Ohio State head coach Urban Meyer answers questions from the media as head-coach-in-waiting Ryan Day listens during the press conference at the Fawcett Center on Dec. 4. Credit: Casey Cascaldo | Multimedia Editor

Urban Meyer won 90 percent of his games and a national championship at Ohio State, ending his career with the third highest winning percentage all-time amid college football head coaches.

Given Meyer’s accomplishments, it’s no surprise that first-year head coach Ryan Day would grin and take a sip of coffee when asked about the expectations he will face as the new program ringleader at the 2019 Big Ten Media Day.

Despite the inevitable comparisons lofted at him, Day said he is not trying to be Meyer’s carbon copy.

“I think the easy thing to do is to ask how are you different than Urban Meyer, and that’s not something I really like to answer because first off, you don’t replace a legend,” Day said. “You don’t replace one of the best football coaches in the history of the game.”

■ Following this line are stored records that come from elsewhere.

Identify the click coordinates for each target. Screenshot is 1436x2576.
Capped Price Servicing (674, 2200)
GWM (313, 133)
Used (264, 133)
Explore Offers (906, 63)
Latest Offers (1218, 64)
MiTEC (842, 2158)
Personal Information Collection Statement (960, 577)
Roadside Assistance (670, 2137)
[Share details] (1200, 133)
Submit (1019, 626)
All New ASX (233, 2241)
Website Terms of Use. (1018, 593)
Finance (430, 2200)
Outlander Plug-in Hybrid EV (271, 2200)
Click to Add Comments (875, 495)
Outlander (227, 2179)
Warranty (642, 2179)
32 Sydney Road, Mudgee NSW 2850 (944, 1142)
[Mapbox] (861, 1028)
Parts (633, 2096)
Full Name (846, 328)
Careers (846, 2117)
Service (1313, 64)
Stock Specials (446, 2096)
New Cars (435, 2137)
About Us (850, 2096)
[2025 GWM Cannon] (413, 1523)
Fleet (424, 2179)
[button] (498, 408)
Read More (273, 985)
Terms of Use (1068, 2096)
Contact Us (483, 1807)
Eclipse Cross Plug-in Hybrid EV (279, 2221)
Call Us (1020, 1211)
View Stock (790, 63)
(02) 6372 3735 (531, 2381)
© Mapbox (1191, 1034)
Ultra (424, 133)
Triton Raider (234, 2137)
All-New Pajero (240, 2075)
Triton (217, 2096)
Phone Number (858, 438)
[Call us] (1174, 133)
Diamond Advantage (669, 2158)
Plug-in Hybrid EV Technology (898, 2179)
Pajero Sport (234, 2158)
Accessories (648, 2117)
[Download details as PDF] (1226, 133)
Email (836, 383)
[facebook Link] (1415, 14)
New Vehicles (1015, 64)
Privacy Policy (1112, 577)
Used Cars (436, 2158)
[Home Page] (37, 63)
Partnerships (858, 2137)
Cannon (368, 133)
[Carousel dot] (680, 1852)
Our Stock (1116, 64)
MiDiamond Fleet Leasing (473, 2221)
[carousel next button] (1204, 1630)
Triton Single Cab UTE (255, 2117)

For Day, who gained his first head coaching experience in Ohio State’s opening three games this past season due to Meyer’s suspension, finding an individual voice and learning how to be himself in the head role has been a “daily grind.”

However, at his first Big Ten Media Day as a head coach, Day displayed an improvement over his predecessor in one regard. 

Whereas Meyer ignited a firestorm of controversy with his comments on Zach Smith’s domestic abuse allegations at Media Day in 2018, Day had hardly a newsworthy comment in his roughly 75 minutes in front of a mic in Chicago.

Day’s opening statement was a fraction of the length of Big Ten coaches like Minnesota’s P.J. Fleck and Maryland’s Michael Locksley, who regaled the audience with personal anecdotes and insights on their programs’ progress. Day was even tight-lipped about injury updates, declining to comment on the status of senior safety Jordan Fuller, the Buckeyes’ leading tackler in 2018 who missed spring practice.

So large is the shadow that Meyer’s legacy has cast on college football that even Michigan State head coach Mark Dantonio was asked about the former Buckeye coach at Big Ten Media Day.

“I’ve got two hands, and I think [Meyer] only lost eight times,” Dantonio said.

But even the 13-year Big Ten head coaching veteran said he was impressed with Day, who he described as down to earth and charismatic. 

Day takes over the program in a markedly different circumstance than Meyer.

After two years away from coaching, Meyer took the post at Ohio State in 2012 following its worst winning percentage since 1988. Meyer went undefeated in his first year, and by his third he brought the first national championship back to Columbus since 2002.

Day inherits the machine that Meyer built, and a team that lost only one game in a 13-1, Big Ten Championship winning season last year. It would be easy for Day to stay complacent and not make changes to a formula that has maintained the Buckeyes’ as an elite football powerhouse.

However, Day said he won’t coast on the laurels of those who came before him.

“This team’s got a lot to prove,” Day said. “This coaching staff, as a new coaching staff, has a lot to prove. The offense, we lose seven guys, really eight including Mike Weber leaving as well. It’s going to be a new quarterback under center.”

Not only will the offense look different, but Day said one of his biggest dissensions from Meyer is the defensive coaching overhaul. With four new hires on that side of the ball, Day will try to improve a defense that gave up the most yardage per game in program history.

Given Meyer’s status as assistant athletic director at Ohio State, Day said he’d be “crazy if he didn’t” continue to utilize Meyer’s experience in the foreseeable future.

“He’s taken multiple phone calls from me just looking for advice on how to handle certain things,” Day said. “And that would have been the case if I was anywhere else because of our relationship, but being at Ohio State and being right across the street, he’s an unbelievable resource and he’s been a huge help, and he’s going to continue to do that throughout the fall.”